Practitioner-dependent factors include the physician´s life experiences and personality, as already noted. Also forming part of this group are elements related with the profession, such as training, factors that affect how quickly the physician must work, and the circumstances surrounding the patient-physician encounter, in which lack of training in the management of psychosocial factors is of great importance.3 Theses variables were not analyzed in the study described here; however, what this study did examine was the opinions and feelings these patients evoke in the physicians who see them. There were slight differences between the findings of the present study and those of others. The main limitation of the present study was that difficult patients were identified on the basis of a definition that takes physicians´ feelings into consideration; such studies should be interpreted with caution. When qualitative analyses are sought, as in the present case, it is advisable to select patients on the basis of characteristics other than the feelings they evoke in practitioners.
It is setting-dependent factors which are most closely related with the characteristics of the health center, and particularly with how it is run which in turn is related with how the administrative department is organized, how long waiting times are and how many interruptions occur. The study of difficult patients included in this issue does not mention these factors, although they should be taken into account given their importance in managing patients, and the fact that they are difficult to modify.
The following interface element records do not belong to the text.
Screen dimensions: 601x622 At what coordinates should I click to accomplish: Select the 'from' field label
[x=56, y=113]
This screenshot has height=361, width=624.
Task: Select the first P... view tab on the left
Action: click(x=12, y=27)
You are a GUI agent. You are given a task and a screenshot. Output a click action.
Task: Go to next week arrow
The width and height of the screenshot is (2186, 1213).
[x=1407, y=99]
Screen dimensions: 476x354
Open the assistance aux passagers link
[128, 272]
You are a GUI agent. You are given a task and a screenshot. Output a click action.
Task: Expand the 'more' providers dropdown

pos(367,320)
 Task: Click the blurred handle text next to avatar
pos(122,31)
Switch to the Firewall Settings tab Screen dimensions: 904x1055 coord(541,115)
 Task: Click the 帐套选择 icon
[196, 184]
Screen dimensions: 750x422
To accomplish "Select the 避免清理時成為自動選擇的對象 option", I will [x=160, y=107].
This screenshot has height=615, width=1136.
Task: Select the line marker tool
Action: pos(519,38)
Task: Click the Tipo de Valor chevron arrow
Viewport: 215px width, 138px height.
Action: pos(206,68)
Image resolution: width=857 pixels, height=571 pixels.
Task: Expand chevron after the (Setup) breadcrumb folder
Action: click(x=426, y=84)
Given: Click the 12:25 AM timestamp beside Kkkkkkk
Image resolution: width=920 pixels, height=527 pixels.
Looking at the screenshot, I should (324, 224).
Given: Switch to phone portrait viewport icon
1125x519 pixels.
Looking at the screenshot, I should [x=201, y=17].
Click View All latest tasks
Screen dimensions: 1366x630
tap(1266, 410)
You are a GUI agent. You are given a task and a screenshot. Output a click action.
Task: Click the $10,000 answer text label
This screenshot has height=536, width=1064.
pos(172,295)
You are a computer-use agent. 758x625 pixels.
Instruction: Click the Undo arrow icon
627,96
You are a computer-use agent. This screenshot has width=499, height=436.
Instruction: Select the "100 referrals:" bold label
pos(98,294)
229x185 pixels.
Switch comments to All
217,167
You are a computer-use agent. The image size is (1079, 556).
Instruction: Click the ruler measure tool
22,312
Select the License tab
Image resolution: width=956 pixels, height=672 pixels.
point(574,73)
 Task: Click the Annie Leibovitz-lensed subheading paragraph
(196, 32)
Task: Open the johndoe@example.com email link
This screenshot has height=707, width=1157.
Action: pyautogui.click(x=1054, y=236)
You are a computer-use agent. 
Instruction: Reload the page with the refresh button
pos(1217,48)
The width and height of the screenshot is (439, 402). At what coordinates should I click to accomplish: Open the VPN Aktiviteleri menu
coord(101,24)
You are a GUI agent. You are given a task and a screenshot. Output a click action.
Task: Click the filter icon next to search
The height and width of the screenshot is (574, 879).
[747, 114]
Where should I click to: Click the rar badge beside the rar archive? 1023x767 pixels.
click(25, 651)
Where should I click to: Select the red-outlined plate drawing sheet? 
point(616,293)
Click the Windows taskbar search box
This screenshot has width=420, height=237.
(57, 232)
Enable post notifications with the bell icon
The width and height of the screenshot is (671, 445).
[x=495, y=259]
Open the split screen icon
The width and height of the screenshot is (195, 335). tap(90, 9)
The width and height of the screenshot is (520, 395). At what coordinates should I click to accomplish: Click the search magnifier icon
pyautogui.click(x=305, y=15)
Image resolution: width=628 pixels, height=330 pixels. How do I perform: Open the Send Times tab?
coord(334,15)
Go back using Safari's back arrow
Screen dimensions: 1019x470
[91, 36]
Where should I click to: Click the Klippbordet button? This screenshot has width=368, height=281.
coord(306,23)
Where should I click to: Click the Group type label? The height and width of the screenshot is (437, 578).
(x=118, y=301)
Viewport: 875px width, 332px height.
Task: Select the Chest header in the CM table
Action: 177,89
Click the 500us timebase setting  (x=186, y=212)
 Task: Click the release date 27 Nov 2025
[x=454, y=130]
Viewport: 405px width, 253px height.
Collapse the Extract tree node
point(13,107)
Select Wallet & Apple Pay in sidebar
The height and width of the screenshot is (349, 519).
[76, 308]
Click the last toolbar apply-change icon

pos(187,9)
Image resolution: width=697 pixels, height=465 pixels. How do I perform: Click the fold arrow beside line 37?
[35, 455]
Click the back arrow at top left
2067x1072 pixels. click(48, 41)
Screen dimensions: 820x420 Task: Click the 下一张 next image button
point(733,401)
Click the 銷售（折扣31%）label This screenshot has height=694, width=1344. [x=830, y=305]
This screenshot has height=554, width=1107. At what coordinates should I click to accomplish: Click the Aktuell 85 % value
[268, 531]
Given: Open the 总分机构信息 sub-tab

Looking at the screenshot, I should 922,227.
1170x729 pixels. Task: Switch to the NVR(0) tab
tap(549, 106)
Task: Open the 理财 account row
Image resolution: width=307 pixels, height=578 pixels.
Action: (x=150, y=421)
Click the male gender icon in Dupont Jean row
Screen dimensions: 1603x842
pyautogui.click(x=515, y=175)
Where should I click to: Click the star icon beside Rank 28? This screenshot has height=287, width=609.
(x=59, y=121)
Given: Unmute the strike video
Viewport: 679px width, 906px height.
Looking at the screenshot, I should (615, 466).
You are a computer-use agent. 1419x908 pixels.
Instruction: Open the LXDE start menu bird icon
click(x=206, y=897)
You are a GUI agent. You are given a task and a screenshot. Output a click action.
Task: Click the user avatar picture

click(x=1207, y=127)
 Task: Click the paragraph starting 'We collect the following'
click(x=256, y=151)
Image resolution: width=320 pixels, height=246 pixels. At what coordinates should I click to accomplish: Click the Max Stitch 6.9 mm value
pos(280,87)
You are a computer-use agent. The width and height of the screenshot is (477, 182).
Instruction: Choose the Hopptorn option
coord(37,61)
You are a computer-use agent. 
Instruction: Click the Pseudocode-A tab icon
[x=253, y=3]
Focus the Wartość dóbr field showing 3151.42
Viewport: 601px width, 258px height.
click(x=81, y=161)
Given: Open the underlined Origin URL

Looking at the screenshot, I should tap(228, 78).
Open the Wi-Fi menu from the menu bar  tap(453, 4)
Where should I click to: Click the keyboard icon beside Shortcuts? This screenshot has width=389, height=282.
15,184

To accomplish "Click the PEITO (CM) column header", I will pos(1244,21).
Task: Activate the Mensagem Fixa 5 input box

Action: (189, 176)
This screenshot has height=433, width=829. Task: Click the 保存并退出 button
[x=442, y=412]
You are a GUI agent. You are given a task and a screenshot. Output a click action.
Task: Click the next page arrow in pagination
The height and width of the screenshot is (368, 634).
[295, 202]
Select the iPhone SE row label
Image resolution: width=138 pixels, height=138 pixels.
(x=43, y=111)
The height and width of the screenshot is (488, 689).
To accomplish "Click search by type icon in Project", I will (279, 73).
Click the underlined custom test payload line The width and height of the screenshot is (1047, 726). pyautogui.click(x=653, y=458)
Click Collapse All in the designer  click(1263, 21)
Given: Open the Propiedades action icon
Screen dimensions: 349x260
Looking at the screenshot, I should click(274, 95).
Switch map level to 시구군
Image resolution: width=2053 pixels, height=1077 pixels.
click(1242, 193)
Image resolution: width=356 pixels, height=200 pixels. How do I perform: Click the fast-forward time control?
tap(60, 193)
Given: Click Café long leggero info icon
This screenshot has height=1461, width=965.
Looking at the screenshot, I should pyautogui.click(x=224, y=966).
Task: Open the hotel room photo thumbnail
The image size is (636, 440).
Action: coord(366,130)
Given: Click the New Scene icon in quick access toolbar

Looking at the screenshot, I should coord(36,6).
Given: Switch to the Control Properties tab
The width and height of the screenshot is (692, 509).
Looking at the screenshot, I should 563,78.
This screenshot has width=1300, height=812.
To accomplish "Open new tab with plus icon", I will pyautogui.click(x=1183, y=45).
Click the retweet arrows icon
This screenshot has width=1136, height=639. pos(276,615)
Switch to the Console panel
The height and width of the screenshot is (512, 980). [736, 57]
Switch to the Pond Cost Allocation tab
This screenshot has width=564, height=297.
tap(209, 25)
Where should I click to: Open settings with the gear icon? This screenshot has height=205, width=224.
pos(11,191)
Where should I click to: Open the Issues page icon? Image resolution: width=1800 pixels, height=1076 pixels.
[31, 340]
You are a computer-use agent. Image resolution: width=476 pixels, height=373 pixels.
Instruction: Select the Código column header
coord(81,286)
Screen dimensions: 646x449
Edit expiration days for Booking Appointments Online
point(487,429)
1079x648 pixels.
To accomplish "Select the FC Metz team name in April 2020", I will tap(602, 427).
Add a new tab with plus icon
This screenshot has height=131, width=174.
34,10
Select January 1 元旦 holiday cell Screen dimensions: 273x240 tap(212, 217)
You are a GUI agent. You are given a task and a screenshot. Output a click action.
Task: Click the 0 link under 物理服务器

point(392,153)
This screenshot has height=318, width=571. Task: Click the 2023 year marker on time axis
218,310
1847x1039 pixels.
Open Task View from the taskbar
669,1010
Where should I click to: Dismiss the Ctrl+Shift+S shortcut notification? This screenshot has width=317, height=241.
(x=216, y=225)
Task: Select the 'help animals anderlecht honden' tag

The article ends with some conclusions regarding the problems physicians encounter when they see these patients in their practice.2-4 The most important problem is inadequate training, according to the results of the qualitative analysis. This limitation is related with the psychosocial aspects of practice. Shortcomings in biomedical training are usually not confessed, as in this area everything is more tangible: we know where to train, and how to train. The psychosocial element of our professional profile is more intangible, and has to do with health-determining factors that are less easily modifiable; moreover, there is initial resistance on the part of professionals toward such training. However, the study in this issue of Atención Primaria draws attention to the prevalence of difficult patients, and to the considerable differences in prevalence between studies. It would be interesting to see whether the way physicians «select» difficult patients or other types of patient is affected by our training profile, capacity for self-control, or other characteristics.
Unquestionably, effective and efficient management strategies for these patients are not homogeneous, just as difficult patients do not form a homogeneous group. Research on this problem is just beginning, and each patient will require a different approach depending on his or her characteristics and determinants. This is why thus far, most authors note that there is broader agreement on how to evaluate difficult patients then on how to cope with them.